→ **Exercise task**
Write out every line of the items below again, requests included, and shift each coordinate in the answers by adding 129 to it. Leave the pictures out.

→ **Extracted data**
========

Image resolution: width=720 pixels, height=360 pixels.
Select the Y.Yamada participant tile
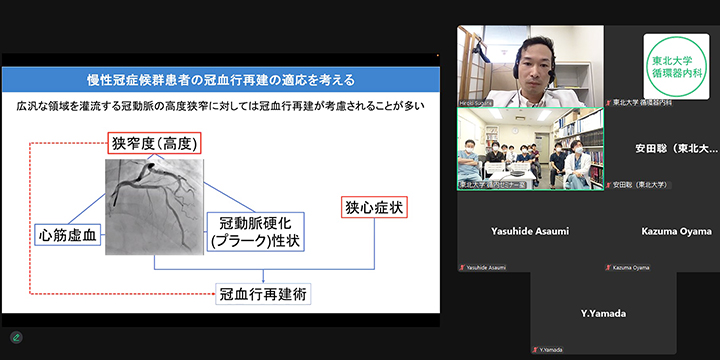coord(603,314)
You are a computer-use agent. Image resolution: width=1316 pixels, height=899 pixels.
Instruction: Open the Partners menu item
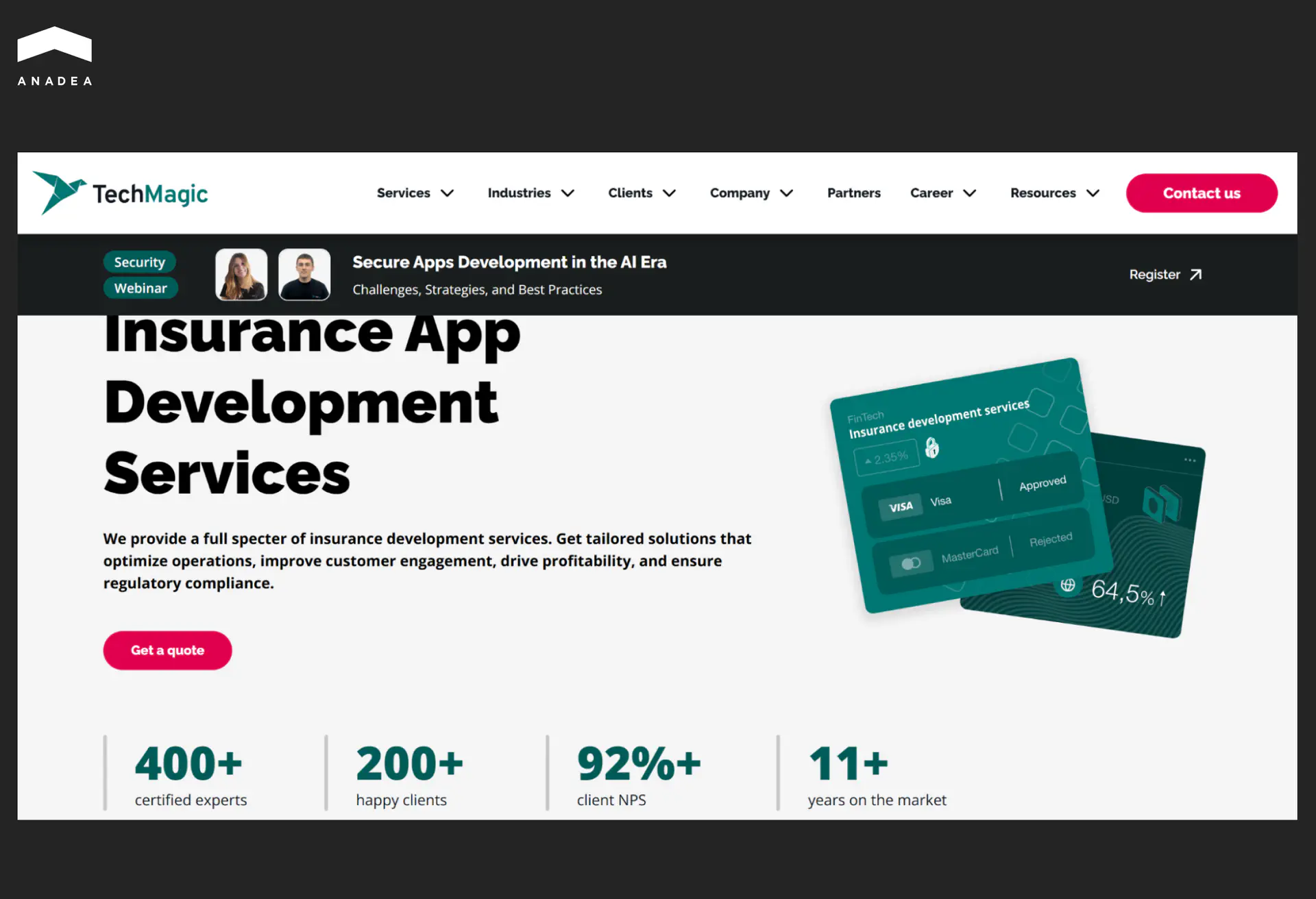tap(853, 193)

========

→ **Answer to the problem**
Image resolution: width=720 pixels, height=360 pixels.
Select the Y.Yamada participant tile
coord(732,443)
You are a computer-use agent. Image resolution: width=1316 pixels, height=899 pixels.
Instruction: Open the Partners menu item
tap(982, 322)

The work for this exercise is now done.